Au stade actuel, la réalisation d’une première tranche est seule prévue et ne constituera qu’une exploitation très partielle des possibilités du site. À l’issue des travaux, soit vers 1972, la puissance installée sera de 800 000 kW. Les travaux sont exécutés par une firme italienne qui opère par l’intermédiaire d’une filiale commune avec le Congo, la Société italo-congolaise d’activités industrielles ou SICAI. Des facilités financières ont été accordées par l’Italie qui pourrait porter intérêt à la construction d’un complexe chimique et d’une usine sidérurgique, représentant, avec une usine de traitement de l’alumine, également envisagée, les principaux utilisateurs de l’énergie ainsi disponible. Le problème essentiel est moins, en effet, la production d’énergie que son utilisation puisque seuls de grands consommateurs industriels peuvent assurer la rentabilité des installations.
Des études sont actuellement menées dans ces domaines. L’usine sidérurgique envisagée pourrait être implantée près de Kinshasa et fournirait 200 000 tonnes annuelles de produits. Ces projets requièrent toutefois des investissements considérables auxquels le Congo ne pourra participer que dans une faible proportion. Aussi les concours étrangers, publics et privés, sont-ils activement recherchés.

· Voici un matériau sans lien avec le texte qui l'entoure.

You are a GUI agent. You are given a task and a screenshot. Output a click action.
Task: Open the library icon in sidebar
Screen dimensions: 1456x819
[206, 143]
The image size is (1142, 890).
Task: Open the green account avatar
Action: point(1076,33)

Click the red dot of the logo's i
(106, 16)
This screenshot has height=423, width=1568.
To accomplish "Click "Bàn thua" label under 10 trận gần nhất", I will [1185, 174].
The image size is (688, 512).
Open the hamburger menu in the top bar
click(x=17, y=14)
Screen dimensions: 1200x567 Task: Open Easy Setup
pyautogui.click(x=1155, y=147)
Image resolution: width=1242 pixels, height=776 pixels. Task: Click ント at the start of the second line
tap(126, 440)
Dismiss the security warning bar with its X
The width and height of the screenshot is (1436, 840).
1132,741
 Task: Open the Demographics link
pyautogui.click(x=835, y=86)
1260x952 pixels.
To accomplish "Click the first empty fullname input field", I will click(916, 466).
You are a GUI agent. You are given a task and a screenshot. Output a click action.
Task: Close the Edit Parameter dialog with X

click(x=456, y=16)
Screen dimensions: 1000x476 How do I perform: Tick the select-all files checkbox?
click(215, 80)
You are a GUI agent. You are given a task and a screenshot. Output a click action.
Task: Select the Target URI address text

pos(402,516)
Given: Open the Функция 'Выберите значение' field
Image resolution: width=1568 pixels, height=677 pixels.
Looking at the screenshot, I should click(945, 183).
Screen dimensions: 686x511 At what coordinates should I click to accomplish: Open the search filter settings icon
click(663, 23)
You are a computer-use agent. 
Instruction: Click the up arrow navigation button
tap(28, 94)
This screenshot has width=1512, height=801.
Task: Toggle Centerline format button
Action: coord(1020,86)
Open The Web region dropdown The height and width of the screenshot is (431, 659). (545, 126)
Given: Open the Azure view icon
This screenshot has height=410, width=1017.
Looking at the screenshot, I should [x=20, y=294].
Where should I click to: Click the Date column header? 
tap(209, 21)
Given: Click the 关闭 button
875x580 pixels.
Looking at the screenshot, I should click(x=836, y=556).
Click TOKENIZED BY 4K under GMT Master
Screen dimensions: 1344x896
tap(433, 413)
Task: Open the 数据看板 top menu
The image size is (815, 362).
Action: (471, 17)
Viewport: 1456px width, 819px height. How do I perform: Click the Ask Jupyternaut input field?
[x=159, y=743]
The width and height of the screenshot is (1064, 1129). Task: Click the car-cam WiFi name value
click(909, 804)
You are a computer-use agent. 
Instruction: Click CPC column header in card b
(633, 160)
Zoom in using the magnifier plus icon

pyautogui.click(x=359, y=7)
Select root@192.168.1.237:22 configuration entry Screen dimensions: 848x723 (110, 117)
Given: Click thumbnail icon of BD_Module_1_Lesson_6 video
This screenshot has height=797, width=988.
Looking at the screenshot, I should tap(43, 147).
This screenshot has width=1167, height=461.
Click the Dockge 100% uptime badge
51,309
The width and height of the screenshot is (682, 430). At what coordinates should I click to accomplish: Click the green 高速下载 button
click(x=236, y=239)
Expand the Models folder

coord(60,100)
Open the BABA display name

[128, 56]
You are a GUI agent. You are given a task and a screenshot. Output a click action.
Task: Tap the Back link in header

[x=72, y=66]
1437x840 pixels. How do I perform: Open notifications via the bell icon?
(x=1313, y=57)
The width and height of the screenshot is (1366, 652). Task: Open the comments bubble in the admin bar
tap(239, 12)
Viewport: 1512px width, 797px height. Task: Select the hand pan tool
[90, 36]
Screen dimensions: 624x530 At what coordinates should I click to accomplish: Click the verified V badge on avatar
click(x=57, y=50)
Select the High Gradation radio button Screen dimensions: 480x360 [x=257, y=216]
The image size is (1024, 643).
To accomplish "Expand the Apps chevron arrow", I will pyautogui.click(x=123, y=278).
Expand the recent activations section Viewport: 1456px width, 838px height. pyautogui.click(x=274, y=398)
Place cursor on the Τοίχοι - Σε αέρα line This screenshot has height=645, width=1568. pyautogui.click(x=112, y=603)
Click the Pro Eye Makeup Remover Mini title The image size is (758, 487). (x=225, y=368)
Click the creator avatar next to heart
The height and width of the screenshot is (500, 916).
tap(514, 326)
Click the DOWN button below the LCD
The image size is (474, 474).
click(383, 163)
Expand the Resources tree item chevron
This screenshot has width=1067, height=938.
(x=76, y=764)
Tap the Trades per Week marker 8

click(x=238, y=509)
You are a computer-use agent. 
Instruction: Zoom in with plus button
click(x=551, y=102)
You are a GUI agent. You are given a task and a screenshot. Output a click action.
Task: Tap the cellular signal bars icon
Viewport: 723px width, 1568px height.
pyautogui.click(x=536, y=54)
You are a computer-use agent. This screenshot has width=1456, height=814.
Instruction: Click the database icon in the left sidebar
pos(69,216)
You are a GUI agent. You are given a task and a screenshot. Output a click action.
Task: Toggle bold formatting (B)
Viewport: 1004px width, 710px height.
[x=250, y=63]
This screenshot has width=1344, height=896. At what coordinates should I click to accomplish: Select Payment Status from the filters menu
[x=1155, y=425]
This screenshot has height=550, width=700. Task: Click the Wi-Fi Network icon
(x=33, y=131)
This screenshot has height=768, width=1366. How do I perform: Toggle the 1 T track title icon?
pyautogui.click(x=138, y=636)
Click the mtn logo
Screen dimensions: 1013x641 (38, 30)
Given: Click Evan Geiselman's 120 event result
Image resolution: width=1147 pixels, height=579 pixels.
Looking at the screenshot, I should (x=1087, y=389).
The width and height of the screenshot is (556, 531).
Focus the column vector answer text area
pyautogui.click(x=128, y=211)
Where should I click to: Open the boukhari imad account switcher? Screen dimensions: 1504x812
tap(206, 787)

Ils supposent que soient définitivement restaurées les conditions nécessaires de stabilité et de sécurité ; les fournisseurs de capitaux, très réticents aussi longtemps que la situation leur apparaissait insuffisamment assainie, ont été, en effet peu encouragés, récemment, par les mesures touchant les entreprises étrangères exploitant au Congo, en particulier l’Union minière du Haut-Katanga.
La confiance semble aujourd’hui renaître. La construction d’une raffinerie de pétrole a débuté après de longs pourparlers, avec la participation de l’Italie. Des sociétés japonaises portent actuellement un grand intérêt à la prospection et peut-être à l’exploitation de nouvelles ressources minérales, dont le Congo est abondamment pourvu. En tout état de cause, doté déjà, au Katanga, d’un ensemble industriel basé sur l’extraction et le traitement du cuivre qui n’a guère d’équivalents en Afrique noire, amorçant aujourd’hui la mise en exploitation de richesses hydro-électriques sans égales, le Congo est sans doute l’un des États africains les mieux placés dans la compétition pour le développement industriel. Ces perspectives d’avenir très positives, trop longtemps assombries par des remous internes, déboucheront sur des réalités dans la mesure où l’effort d’assainissement entrepris par le gouvernement du général Mobutu dans tous les domaines, en particulier en matière politique et financière, sera mené à bien.